I read Rachel Sarah’s book, Single Mom Seekingabout a year ago. I had just moved into my own apartment, and for the first time in my life, I was alone. I had never lived in a house without roommates, boyfriends or my parents. Now I was on my own, fully responsible for my 18 month old child.
About a week before I moved, I had a terrifying epiphany. I could not get hurt. What if I fell down the stairs and broke my neck one day? What if I choked on a fish bone? Who would be there to administer CPR? How long would I lie on the ground, listening to my daughter cry helplessly, waiting for someone to help me? There would be no hubby coming home from work at 6 pm. There would be no boyfriend miraculously calling to ask if I wanted take-out and instead rushing home to take me to the hospital.
No, that would not be my fate. As Bridget Jones said,”I would be found three weeks later, half eaten by wild dogs.” Only they would find a dead baby as well!
My mind really can be an awful place.
Eventually I stopped the morbid death obsession, and starting living my new life. At first, I made sure I either called someone, or someone called me every day. That eventually tapered off into normal day-to-day life. What single mom has the energy to worry about her own death? Not me, I soon realized.
Rachel Sarah’s book was like a glimpse into an alien world. A world where single moms do more than just survive. I was so busy taking care of the basic necessities, I didn’t realize that maybe I should take the next step up on Maslow’s hierarchy of needs. I still had blood running through my veins after all. I still desired a man’s touch.
I read Single Mom Seeking, and finally the logistics of dating seemed plausible. I mean, she dated A LOT. I barely had any male contact in my life. The daily trek between work, daycare and home didn’t really put me in the way of many single men.
This book shocked me at how brave and exposed Rachel Sarah allowed herself to be. She put herself out there honestly, with an open mind, prepared to play with the hand she had been dealt. The book was extremely intimate, there were many blush-worthy moments for me, having been so detached from my own sexuality.

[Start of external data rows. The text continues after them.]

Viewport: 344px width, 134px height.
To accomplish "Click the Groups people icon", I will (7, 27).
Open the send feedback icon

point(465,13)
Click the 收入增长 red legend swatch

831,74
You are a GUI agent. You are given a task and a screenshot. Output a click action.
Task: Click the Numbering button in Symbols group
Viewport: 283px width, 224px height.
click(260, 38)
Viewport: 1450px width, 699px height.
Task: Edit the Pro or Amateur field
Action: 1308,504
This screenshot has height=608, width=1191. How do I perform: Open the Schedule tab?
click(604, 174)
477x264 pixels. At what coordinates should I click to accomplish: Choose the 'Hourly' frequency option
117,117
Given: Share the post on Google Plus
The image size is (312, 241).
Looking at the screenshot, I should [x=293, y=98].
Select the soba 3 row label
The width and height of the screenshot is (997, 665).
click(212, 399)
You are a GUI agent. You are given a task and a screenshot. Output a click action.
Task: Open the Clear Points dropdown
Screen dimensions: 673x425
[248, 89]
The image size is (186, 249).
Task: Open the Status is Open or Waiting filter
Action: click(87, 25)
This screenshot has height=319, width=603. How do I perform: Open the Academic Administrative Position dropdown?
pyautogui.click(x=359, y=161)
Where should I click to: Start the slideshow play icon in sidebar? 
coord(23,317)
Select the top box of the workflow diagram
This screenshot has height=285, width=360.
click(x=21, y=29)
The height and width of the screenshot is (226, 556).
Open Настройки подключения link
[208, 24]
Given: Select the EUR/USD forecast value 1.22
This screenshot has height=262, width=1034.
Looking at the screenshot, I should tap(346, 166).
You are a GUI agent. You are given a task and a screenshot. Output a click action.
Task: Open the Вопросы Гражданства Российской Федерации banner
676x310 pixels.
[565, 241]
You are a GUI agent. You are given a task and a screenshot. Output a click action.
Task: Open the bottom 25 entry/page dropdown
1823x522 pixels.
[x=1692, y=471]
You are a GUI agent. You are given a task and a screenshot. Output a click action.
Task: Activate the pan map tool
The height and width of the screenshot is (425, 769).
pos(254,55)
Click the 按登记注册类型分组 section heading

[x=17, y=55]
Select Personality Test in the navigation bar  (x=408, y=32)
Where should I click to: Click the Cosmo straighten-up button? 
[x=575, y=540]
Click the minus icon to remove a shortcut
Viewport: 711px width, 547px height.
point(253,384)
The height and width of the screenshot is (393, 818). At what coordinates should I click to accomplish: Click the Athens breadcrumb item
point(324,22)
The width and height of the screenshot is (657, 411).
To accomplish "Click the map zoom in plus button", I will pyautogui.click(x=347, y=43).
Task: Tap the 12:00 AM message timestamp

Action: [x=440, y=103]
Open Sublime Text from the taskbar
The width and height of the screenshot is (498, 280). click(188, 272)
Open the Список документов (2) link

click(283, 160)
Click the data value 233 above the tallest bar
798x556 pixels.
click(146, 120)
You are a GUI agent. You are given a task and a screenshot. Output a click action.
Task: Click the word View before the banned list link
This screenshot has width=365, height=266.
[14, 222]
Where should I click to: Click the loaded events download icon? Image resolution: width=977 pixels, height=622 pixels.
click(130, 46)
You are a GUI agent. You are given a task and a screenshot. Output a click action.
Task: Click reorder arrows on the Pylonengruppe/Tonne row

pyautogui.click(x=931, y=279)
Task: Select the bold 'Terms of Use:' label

So when this article came out, depicting one of the most controversial moments in the book, I had to answer the author’s plea for support. I was appalled at the comments, floored at how many came from other moms. Instead of considering their own reactions to the article, and why exactly society still treats a mother’s sexuality like a cancerous growth, they laid into Single Mom Seeking with an ugly vengeance.